L’ensemble de la composition de l’objet est très réfléchi et ne laisse rien au hasard. La forme générale du relief reproduit ainsi l’apparence du signe hiéroglyphique hetep, idéogramme précisément utilisé dans l’écriture égyptienne pour signifier un autel (funéraire ou divin), et plus tard par métonymie l’offrande en elle-même. Le grand rectangle en léger creux, au centre, évoque ce qui est à l’origine une natte en roseau, tandis que le relief en forme de cloche représente un pain, offrande alimentaire par excellence. L’ensemble constitue un jeu de mots entre écriture et image signifiant « être reposé » ou « être satisfait » et suffit donc en lui-même à assurer au défunt la survie après la mort.
Sur la table, apparaît la forme de pain setjat, fabriqué uniquement dans l'Ancien Empire, mais qui sert de signe canonique pour désigner le pain durant toute l'histoire pharaonique, Les moules en usage à l’Ancien et au Moyen Empire sont de forme conique, comme le montrent autant les trouvailles céramiques innombrables que les scènes de boulangerie représentées dans les tombes. Le pain représenté ici est particulièrement évasé. Dès la Deuxième Période intermédiaire et le Nouvel Empire, ce symbole entre dans la composition de nombreux objets à usage funéraire ou évoquant la réjuvénation, comme les « vases de Nouvel An » offerts lorsque la crue du Nil est arrivée.
Devant le pain, sont taillés deux bassins à libation rectangulaires, représentés eux aussi vus de-dessus. Ces deux bassins creusés sont reliés à un léger sillon qui permettait au liquide de s'écouler vers le canal central. La face supérieure de l’objet est taillé en plan incliné pour orienter l'écoulement de la libation, alors que les autres sont parfaitement perpendiculaires.

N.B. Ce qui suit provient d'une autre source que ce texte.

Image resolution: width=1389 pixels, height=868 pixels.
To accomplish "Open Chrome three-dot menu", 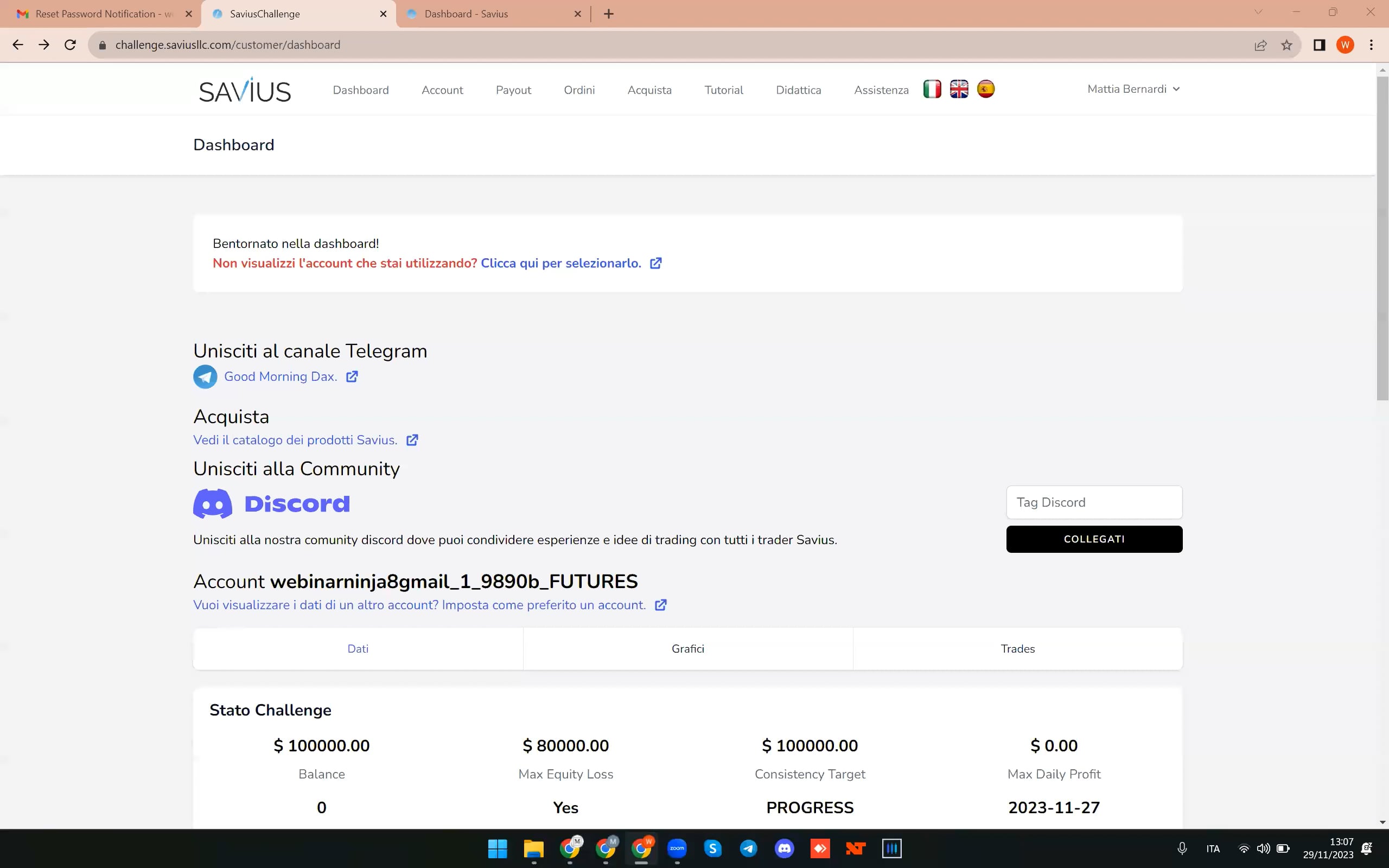I will click(1371, 45).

La représentation directe du pain et des bassins à eau sur l’espace de la pierre n’a pas seulement pour but de signifier son usage et de permettre la réalisation de l’offrande. Leur inscription dans la pierre assure également, dans le cas où plus aucune personne vivante n’effectuerait les rituels pour le bénéfice de ce défunt, de suscite son alimentation pérenne dans l’au-delà. L’intérêt d’un tel objet réside ainsi dans sa triple fonction : fournir un support de réalisation de l’offrande, propre et dévoué à ce seul but ; assurer par la magie de l’image performative une offrande perpétuelle au défunt, nécessaire pour assurer la survie de son ka ; et pérenniser son immortalité grâce à l’inscription de son nom et de ses titres directement dans la pierre.
Acquis par Rodin auprès de l'antiquaire Oxan Aslanian le 5 avril 1911.
BOREUX 1913 : Hôtel Biron, 271, "Table d’offrandes, de forme rectangulaire, avec bec à rainure. L’inscription qui court tout au long de la bordure donne le nom de [hiéroglyphes] fils de [hiéroglyphes] Un morceau de bord manque. Calcaire. 37 x 22 Longueur du bec : 9 cent. ½. Estimée cent francs."
Donation Rodin à l’État français 1916.
Le relief fut exposé à l’hôtel Biron, parmi les chefs-d’œuvre de la collection égyptienne, là où Charles Boreux le décrivit à l’été 1913 dans l’inventaire qu’il fit en vue de la donation à l’État français.